- WORK TO BE COMPLETED
Locate the line that contains "Image resolution: width=495" in the entries below, then repeat it and every following line through the line that contains "This screenshot has width=491, height=308.", exactly, and no others.

- RECORDS SHOWN
^^^^^^^^^^^^^^^^

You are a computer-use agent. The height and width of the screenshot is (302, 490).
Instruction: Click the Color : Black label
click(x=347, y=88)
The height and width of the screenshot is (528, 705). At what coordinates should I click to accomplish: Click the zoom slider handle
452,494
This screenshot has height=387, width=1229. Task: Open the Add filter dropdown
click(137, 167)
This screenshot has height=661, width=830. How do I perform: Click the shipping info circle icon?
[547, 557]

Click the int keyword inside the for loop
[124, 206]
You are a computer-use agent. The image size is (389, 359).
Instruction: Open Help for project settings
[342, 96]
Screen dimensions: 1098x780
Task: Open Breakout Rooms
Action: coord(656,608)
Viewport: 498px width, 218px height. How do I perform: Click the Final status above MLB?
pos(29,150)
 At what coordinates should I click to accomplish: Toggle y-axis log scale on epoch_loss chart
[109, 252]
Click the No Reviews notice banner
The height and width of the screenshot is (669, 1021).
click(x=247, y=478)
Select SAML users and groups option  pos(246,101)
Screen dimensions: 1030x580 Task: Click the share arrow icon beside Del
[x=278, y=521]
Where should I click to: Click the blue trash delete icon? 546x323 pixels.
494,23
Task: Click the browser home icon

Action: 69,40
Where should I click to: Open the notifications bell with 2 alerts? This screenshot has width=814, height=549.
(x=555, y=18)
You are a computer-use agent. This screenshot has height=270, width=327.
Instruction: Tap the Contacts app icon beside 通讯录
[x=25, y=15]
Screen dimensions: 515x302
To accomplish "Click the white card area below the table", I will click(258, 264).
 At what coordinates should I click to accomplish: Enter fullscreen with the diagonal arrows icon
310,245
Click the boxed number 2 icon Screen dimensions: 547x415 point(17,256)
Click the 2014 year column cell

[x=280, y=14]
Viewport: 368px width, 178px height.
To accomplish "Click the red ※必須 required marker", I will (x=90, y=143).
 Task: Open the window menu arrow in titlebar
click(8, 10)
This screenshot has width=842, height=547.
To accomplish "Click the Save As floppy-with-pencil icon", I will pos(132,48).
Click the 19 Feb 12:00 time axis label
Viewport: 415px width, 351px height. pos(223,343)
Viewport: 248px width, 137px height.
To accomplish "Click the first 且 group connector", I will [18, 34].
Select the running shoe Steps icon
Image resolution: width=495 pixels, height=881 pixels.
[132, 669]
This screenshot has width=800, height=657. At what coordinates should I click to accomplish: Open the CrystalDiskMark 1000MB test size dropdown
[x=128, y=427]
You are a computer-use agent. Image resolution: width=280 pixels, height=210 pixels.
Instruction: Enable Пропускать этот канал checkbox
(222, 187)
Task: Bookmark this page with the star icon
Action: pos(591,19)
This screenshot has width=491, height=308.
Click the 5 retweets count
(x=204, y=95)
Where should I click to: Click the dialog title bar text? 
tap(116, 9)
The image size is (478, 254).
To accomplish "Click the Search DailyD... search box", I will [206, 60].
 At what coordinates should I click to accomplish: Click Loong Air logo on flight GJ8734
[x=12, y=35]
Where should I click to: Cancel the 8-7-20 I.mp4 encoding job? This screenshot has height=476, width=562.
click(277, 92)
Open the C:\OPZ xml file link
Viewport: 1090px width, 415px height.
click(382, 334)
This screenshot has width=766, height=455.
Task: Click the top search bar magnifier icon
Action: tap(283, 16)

^^^^^^^^^^^^^^^^

- EXERCISE RESPONSE
Image resolution: width=495 pixels, height=881 pixels.
[132, 669]
This screenshot has width=800, height=657. At what coordinates should I click to accomplish: Open the CrystalDiskMark 1000MB test size dropdown
[x=128, y=427]
You are a computer-use agent. Image resolution: width=280 pixels, height=210 pixels.
Instruction: Enable Пропускать этот канал checkbox
(222, 187)
Task: Bookmark this page with the star icon
Action: pos(591,19)
This screenshot has width=491, height=308.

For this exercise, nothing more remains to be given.